[PROVIDED RECORDS]:
▼▼▼
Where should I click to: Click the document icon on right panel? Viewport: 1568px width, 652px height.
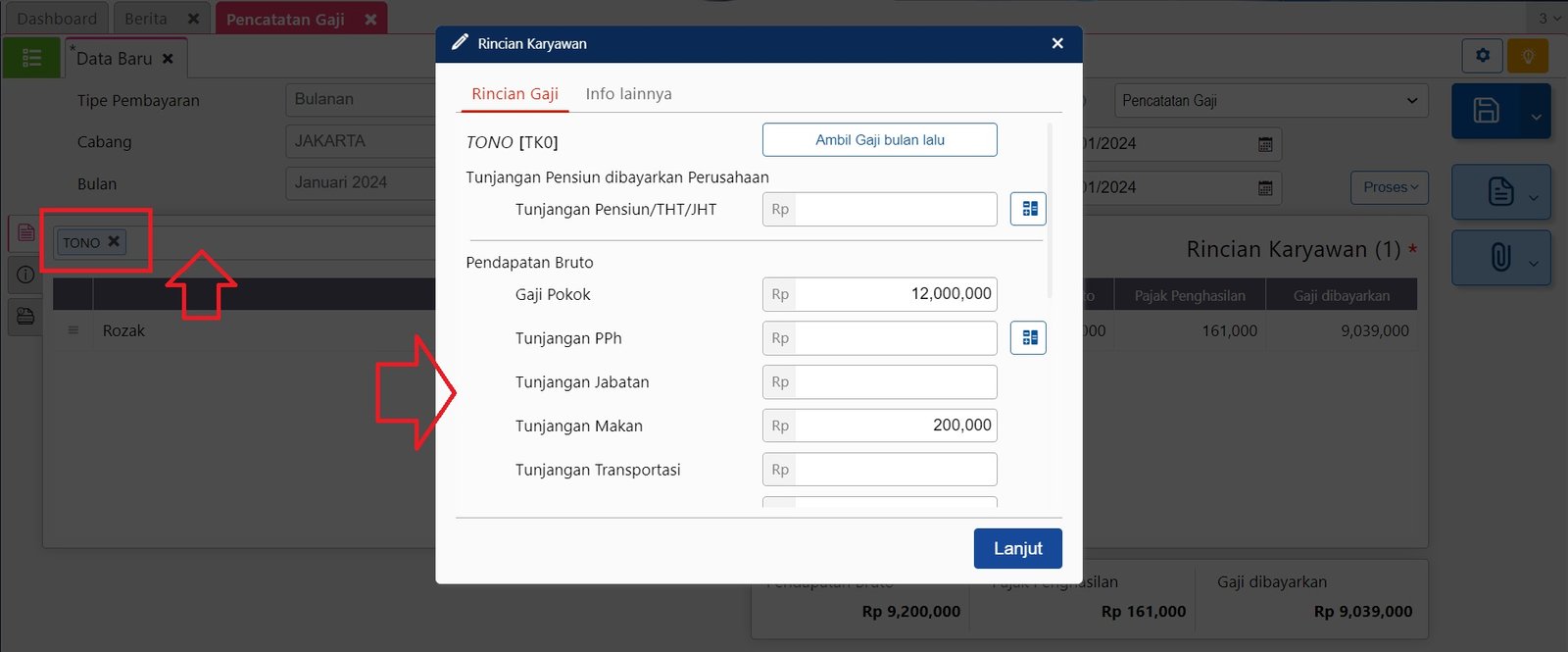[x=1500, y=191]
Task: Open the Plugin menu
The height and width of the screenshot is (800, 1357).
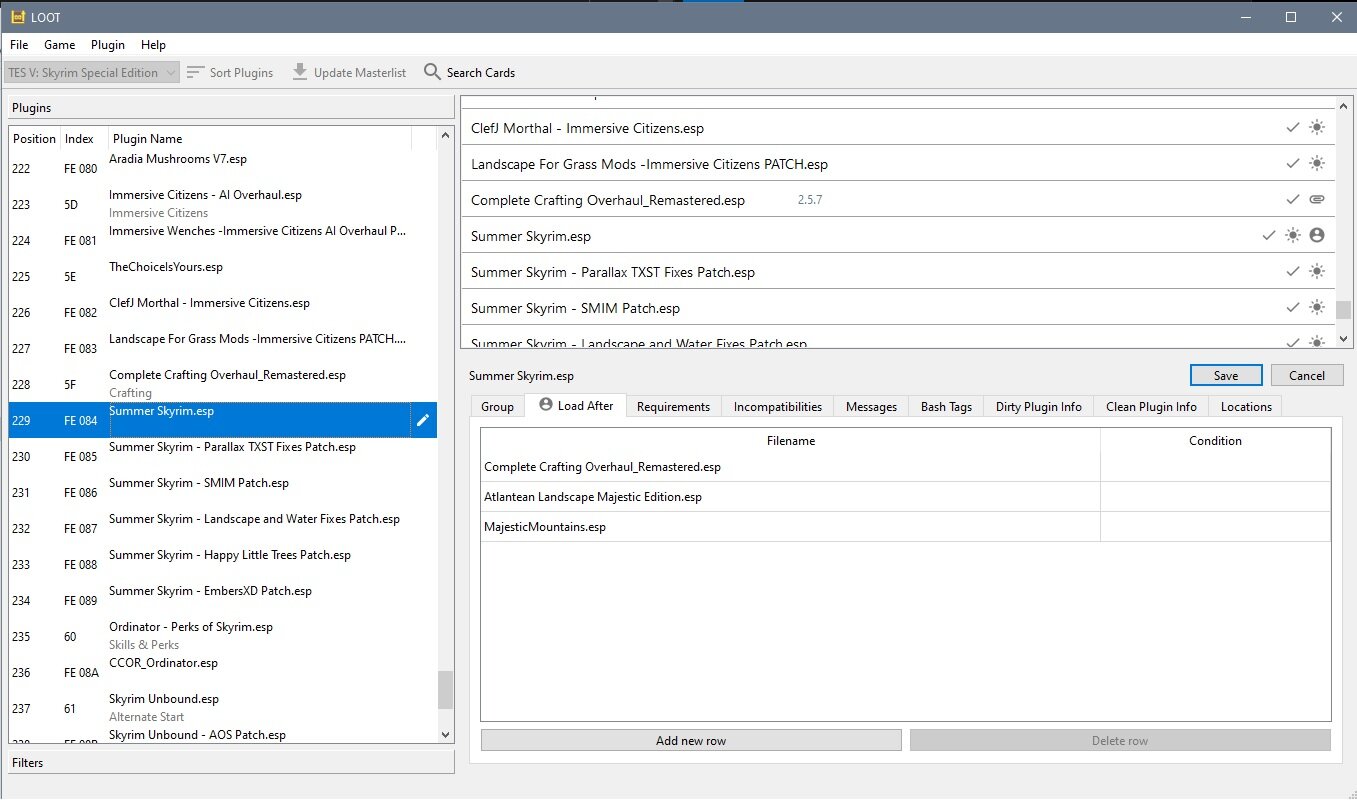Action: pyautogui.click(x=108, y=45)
▲▲▲
▼▼▼
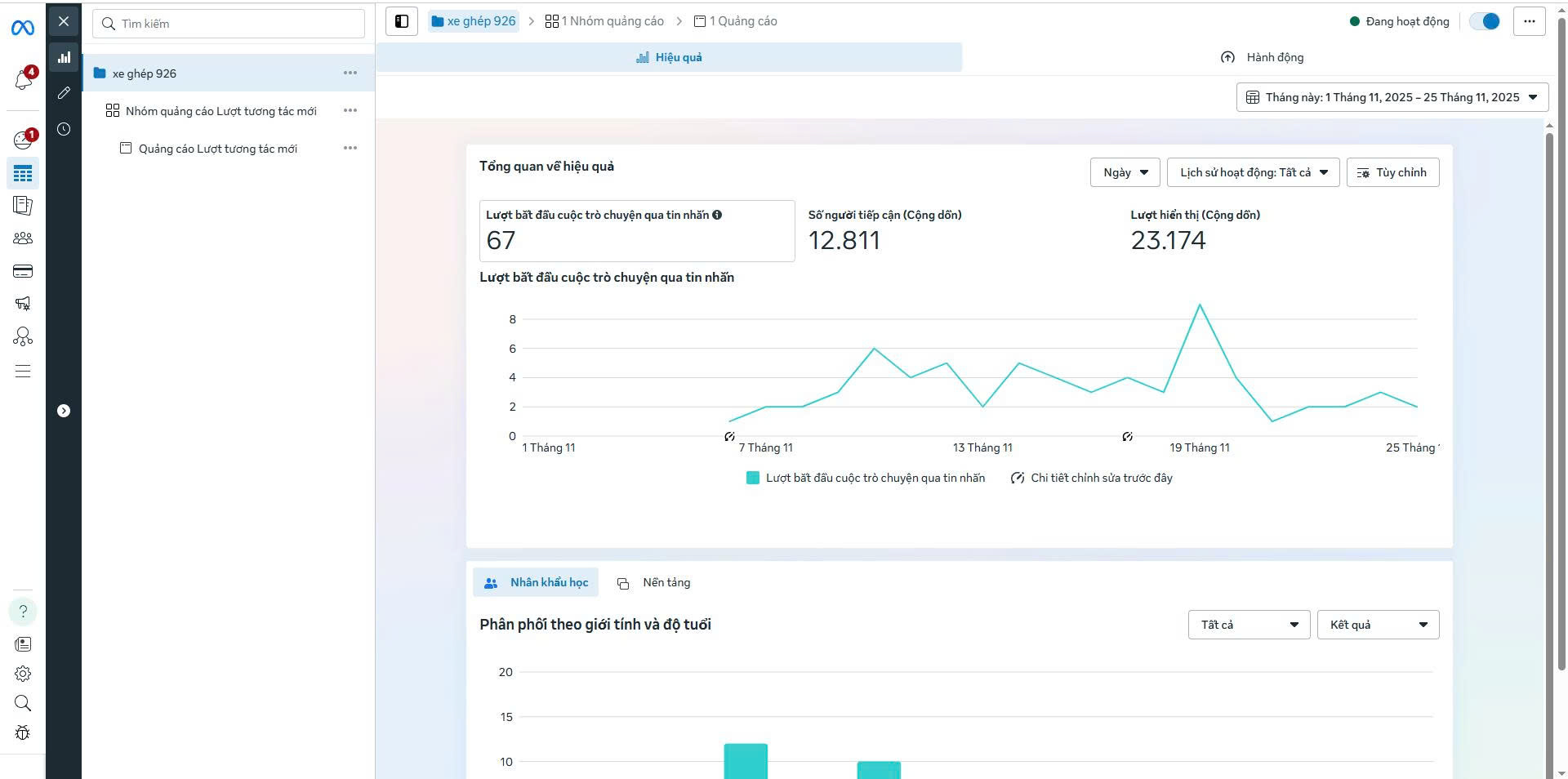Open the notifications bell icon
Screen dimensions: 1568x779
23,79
▲▲▲
▼▼▼
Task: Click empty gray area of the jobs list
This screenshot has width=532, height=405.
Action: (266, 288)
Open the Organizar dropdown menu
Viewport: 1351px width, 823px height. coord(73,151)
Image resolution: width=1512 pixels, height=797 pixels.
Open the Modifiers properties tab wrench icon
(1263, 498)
▲▲▲
[EXERCISE DETAILS]:
Please copy every line of the records above in which "Task" appears.

[WRITTEN REPLY]:
Task: Open the Plugin menu
Task: Click empty gray area of the jobs list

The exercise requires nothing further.